# Should Target sell Bullseye stuffed animals?



## Targetking (Mar 27, 2022)

Yes or no?


----------



## Ashfromoldsite (Mar 27, 2022)

Sure.


----------



## Guest Avocado (Mar 27, 2022)

There's Bullseye plushies on bullseyeshop.com already if that answers your question, if you're looking for a stuffed version of the Spot Dog himself. As for a big Stuffed Animal, if they don't already exist, I don't see why not. Would be nice, I guess.


----------



## Yetive (Mar 28, 2022)

We used to sell them at Christmas (they were about 12/18 inches tall.  Fundraiser fo St. Jude.


----------



## happygoth (Mar 28, 2022)

Yes!


----------



## rd123 (Mar 28, 2022)

YES!


----------



## can't touch this (Mar 28, 2022)

They should sell real taxidermied critters if they wanna reap the bonus sales generated by the ensuing Streisand effect boycotts


----------



## KarmaToBurn (Mar 28, 2022)

They do for TMs.... of course stores used to give them out as rewards for good work. Haven't seen that in 8 years...


----------



## Black Sheep 214 (Mar 28, 2022)

Yes!


----------



## TargetsDaddy (Mar 28, 2022)

Target should have an exclusive anniversary Bullseye section in CB1 somewhere. That would be sick. More Funko pop please.


----------



## Far from newbie (Mar 28, 2022)

When I first started at Target the dogs were given out freely by HR, ETL’s.  I accumulated over 30 - some real unusual ones too - even had a dog with a pharmacist jacket.  My husband thought they were childish and trashed them all.  Wish I had kept them in my target office instead of bringing them home.  
Some could Fetch $$ on EBay, But he didn’t care.


----------



## Greenandred (Mar 29, 2022)

My profile picture shows the two dogs that I won including a mini shopping cart. I’m sure they would sell if the line was made available in the stores.


----------



## TargetsDaddy (Mar 29, 2022)

Greenandred said:


> My profile picture shows the two dogs that I won including a mini shopping cart. I’m sure they would sell if the line was made available in the stores.

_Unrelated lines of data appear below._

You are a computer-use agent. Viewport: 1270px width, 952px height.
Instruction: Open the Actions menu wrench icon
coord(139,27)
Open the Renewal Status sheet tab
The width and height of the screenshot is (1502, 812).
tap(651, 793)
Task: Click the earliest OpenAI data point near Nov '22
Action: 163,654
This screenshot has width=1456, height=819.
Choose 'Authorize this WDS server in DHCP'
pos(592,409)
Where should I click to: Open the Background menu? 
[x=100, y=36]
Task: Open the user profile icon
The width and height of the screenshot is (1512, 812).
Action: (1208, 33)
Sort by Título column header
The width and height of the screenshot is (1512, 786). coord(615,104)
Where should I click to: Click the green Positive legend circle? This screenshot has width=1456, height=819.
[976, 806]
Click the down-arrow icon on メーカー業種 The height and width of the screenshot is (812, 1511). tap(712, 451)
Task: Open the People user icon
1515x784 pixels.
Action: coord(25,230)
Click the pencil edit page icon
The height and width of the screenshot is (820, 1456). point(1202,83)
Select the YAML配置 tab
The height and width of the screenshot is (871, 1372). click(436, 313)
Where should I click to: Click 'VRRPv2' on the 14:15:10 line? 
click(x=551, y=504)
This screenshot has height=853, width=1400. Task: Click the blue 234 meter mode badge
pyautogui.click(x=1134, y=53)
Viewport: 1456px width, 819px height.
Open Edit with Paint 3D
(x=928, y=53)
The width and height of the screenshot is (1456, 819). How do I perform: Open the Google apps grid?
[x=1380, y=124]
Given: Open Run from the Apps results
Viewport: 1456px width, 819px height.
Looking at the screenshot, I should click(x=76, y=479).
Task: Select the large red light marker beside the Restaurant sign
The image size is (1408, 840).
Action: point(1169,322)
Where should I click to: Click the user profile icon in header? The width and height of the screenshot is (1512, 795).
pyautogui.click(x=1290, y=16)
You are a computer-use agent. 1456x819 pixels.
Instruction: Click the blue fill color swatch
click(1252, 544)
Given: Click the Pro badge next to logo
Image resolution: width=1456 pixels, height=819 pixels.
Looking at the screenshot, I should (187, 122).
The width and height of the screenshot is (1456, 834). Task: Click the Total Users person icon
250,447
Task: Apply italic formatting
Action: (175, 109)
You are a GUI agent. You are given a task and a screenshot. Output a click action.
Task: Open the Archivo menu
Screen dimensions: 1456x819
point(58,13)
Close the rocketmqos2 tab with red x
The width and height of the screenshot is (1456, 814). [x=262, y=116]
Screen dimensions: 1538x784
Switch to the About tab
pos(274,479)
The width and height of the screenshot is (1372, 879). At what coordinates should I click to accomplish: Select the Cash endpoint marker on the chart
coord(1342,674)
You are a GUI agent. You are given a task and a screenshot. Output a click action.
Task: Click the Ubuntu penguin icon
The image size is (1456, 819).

Wait what... I want that shopping cart!


----------



## Hardlinesmaster (Mar 29, 2022)

here are pictures of some dogs from 2011.
From the Vault: Bullseye Plush Dogs through the Years (target.com)


----------



## happygoth (Mar 29, 2022)

My profile pic is the biker Bullseye, I got it on Ebay. Also have a couple that were given to me at the store and a few more I bought on Ebay.


----------



## Yetive (Mar 29, 2022)

I have a fair number of dogs accumulated throughout the years. I still think it's odd that they never made a barista dog.

Anybody remember the Bullseye pez?


----------



## redeye58 (Mar 29, 2022)

I have a Bullseye pez


----------



## Yetive (Mar 30, 2022)

Me too.


----------



## Ringwraith917 (Mar 31, 2022)

Far from newbie said:


> When I first started at Target the dogs were given out freely by HR, ETL’s.  I accumulated over 30 - some real unusual ones too - even had a dog with a pharmacist jacket.  My husband thought they were childish and trashed them all.  Wish I had kept them in my target office instead of bringing them home.
> Some could Fetch $$ on EBay, But he didn’t care.


Your husband is childish and you should trash him


----------



## Yetive (Mar 31, 2022)

Pez and Hex Pups.


----------



## dannyy315 (Mar 31, 2022)

Black Sheep 214 said:


> Yes!
> View attachment 13574


My brother got one of those when he worked here years ago. We put it out during Christmas.


----------



## redeye58 (Mar 31, 2022)

I also have one of the boxes that has Legos to build a Bullseye figure.


----------



## Txstyleinboundga (Apr 2, 2022)

I have the Elvis bullseye dog and several of the regular ones.


----------



## redeye58 (Apr 4, 2022)

I used to LOVE collecting all the unique gift cards Target had: the flashing lights at Christmas, the noise-makers, the Mother's day paper card embedded with wild flower seeds, the build-your-own glider, the flicker cards, etc.
Now they're so generic


----------